What is the Brexit backstop and why is it the key to Theresa May passing a deal?
Reuters / Clodagh Kilcoyne
- Theresa May travelled to Belfast on Tuesday, where she pledged to "find a way to deliver Brexit that honours our commitments to Northern Ireland."
- The prime minister will ask the EU to remove the Irish backstop in a bid to keep the Conservative and DUP parties on board with her plans.
- But the EU has signaled that it will not remove re-open the UK-EU withdrawal agreement.
- Here's what you need to know about the backstop.
LONDON - Theresa May travelled to Belfast on Tuesday to reassure the people of Northern Ireland that she will deliver a Brexit deal that prevents a hard border with Northern Ireland.
In a speech delivered to Northern Irish business leaders, the prime minister said that the UK "will find a way to deliver Brexit that honours our commitments to Northern Ireland ... that commands broad support across the community in Northern Ireland … and that secures a majority in the Westminster parliament."
However, in order to achieve this she will need to win over a majority of MPs in the UK House of Commons to her deal and she believes that will require changes to the controversial "Irish backstop," a policy which was largely responsible for the historic parliamentary defeat of her plan in January.
So what is the Brexit backstop and why is it the key to unlocking Brexit talks?
What is the Irish backstop?
Clodagh Kilcoyne - WPA Pool/Getty Images
Clodagh Kilcoyne - WPA Pool/Getty Images
The Irish backstop - or Northern Ireland protocol - is an insurance policy contained in the UK-EU withdrawal agreement designed to ensure that the Irish border remains frictionless after Brexit in all circumstances.
The policy would mean the UK remains in a customs union with the EU "unless and until" "alternative arrangements" - potentially in the form of a free trade deal - are identified which can avoid a hard border between Northern Ireland and Ireland once the transition period ends in December 2020.
It would also mean that Northern Ireland remains in parts of the EU's single market as a means of ensuring that goods flow freely across the Irish border.
Why do so many MPs oppose the Irish backstop?
Theresa May's Brexit deal suffered was defeated by a historic margin of 230 votes in January, and many of the Conservative MPs who voted against the prime minister's deal did so specifically because of their opposition to the backstop.
Those MPs oppose it for two main reasons.
Firstly, the UK would have no means of unilaterally exiting the arrangement, meaning the EU could keep the UK bound permanently within its customs union.
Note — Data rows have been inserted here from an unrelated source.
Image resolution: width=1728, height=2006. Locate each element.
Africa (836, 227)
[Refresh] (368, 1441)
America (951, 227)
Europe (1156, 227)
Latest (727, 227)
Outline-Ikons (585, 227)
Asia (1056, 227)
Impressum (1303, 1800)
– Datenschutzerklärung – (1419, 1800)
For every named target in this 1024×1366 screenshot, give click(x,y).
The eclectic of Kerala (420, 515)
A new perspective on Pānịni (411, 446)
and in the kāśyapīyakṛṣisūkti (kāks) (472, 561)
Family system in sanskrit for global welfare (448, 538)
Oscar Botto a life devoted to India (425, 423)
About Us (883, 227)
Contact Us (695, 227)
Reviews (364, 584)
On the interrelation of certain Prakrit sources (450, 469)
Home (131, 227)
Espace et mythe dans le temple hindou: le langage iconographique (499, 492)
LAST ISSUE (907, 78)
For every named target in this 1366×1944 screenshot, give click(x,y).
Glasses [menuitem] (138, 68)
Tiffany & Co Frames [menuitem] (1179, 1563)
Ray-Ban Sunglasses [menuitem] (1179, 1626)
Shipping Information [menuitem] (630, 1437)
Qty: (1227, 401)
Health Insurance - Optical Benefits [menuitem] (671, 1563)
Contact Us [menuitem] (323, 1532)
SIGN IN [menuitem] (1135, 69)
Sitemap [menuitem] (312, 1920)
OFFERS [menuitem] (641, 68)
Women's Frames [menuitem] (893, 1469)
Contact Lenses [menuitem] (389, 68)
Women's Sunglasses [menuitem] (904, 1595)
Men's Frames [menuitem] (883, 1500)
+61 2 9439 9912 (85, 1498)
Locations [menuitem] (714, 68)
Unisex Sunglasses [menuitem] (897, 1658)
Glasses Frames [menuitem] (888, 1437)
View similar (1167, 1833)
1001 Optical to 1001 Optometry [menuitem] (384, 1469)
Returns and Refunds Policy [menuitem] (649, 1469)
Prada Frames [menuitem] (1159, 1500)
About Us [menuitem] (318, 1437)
Secondly, the system would create the need for extra checks between Northern Ireland and Great Britain, something opponents say would undermine the integrity of the United Kingdom.
Northern Ireland's Democratic Unionist Party, which props up Theresa May's minority government through a confidence-and-supply agreement, also opposes the backstop on those grounds.
Why does Theresa May want to remove the Irish backstop?
Theresa May and a team of UK negotiators were the architects of the backstop, something the EU has been at pains to point out.
But large-scale opposition to the backstop forced Theresa May to try and change tack. Rather than try and seek cross-party consensus, the prime minister opted to try and court Tory MPs who had opposed her deal by pledging to remove the backstop.
She secured a narrow parliamentary margin for that plan in a vote in late January, persuading MPs to vote for a deal which would seek to replace the backstop with "alternative arrangements."
Will May succeed in removing the backstop?
Short answer: No.
The EU has repeatedly said that it has no plans to re-open the Withdrawal Agreement. If it does, it would not be to remove the backstop.
May is due to travel to Brussels on Thursday where she can expect to be told face-to-face that the UK-EU Brexit agreement isn't open for renegotiation.
This is because the much-lauded "alternative arrangements" do not appear to exist in any concrete form yet.
The EU's deputy chief Brexit negotiator Sabine Weyand said last week: "We're not wedded to our backstop. We're open to alternative suggestions from UK. The problem is there weren't any.
"Negotiators haven't been able to explain them to us. That's not their fault, it's because they don't exist."
And while the withdrawal agreement notes a specific commitment to implement alternative arrangements, the backstop is designed to act as an insurance policy in case those changes aren't ready to be implemented.
So what's Theresa May's plan?
Some MPs believe that Theresa May is playing a strategic game that goes like this.
The prime minister will go to Brussels and ask for the backstop to be removed.
When the EU refuses, she can tell Eurosceptics in her party that she tried. Doing so may well have avoided an immediate split within her party.
In the meantime, she has bought herself a few more weeks.
As the clock ticks down towards March 29 - when the UK is scheduled to leave the EU - growing numbers of MPs who voted against her deal in January grow more concerned about the prospect of a chaotic no-deal Brexit.
Then, with only weeks to go until the UK leaves the EU, parliament eventually decides to vote for her deal.